Problem details: Word for word, restate the lines that run from the line containing "is (840, 670)." to the last line of the records below.

*** Opening of Source material ***

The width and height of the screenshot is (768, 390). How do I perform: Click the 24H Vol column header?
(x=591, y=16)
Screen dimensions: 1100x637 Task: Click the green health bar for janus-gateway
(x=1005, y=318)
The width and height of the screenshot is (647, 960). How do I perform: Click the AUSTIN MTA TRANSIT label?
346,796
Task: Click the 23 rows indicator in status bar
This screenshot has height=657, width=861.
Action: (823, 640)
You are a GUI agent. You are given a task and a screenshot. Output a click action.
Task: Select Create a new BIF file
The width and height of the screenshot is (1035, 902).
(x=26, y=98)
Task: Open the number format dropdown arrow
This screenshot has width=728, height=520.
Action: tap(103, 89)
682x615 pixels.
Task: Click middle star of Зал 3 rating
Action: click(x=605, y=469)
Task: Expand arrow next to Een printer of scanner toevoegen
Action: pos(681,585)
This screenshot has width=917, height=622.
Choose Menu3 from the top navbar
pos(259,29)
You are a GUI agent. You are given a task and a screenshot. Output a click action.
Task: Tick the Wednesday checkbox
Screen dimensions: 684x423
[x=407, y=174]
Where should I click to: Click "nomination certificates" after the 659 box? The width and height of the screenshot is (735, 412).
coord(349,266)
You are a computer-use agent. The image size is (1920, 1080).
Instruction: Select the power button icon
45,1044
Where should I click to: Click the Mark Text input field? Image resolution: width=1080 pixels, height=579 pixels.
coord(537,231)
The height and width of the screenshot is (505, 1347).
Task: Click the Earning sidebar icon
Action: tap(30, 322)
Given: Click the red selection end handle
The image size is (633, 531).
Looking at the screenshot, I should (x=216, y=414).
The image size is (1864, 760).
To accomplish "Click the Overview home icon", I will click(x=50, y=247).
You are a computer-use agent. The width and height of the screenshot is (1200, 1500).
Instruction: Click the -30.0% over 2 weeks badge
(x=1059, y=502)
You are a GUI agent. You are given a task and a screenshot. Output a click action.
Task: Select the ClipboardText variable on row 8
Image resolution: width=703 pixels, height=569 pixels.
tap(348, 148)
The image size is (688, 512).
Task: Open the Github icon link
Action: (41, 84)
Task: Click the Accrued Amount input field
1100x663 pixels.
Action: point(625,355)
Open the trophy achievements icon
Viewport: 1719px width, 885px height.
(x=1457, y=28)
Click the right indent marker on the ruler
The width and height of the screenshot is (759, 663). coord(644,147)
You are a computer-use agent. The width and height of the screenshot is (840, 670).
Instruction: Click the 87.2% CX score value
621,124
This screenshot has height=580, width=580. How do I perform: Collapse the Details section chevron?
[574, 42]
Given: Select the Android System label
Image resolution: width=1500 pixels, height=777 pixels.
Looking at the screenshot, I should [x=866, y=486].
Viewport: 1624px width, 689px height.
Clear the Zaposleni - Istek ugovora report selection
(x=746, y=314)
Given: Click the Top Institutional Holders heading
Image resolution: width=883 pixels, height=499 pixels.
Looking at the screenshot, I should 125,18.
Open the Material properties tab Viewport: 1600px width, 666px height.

*** Close of Source material ***

Written response:
You are a computer-use agent. The width and height of the screenshot is (840, 670).
Instruction: Click the 87.2% CX score value
621,124
This screenshot has height=580, width=580. How do I perform: Collapse the Details section chevron?
[574, 42]
Given: Select the Android System label
Image resolution: width=1500 pixels, height=777 pixels.
Looking at the screenshot, I should [x=866, y=486].
Viewport: 1624px width, 689px height.
Clear the Zaposleni - Istek ugovora report selection
(x=746, y=314)
Given: Click the Top Institutional Holders heading
Image resolution: width=883 pixels, height=499 pixels.
Looking at the screenshot, I should 125,18.
Open the Material properties tab Viewport: 1600px width, 666px height.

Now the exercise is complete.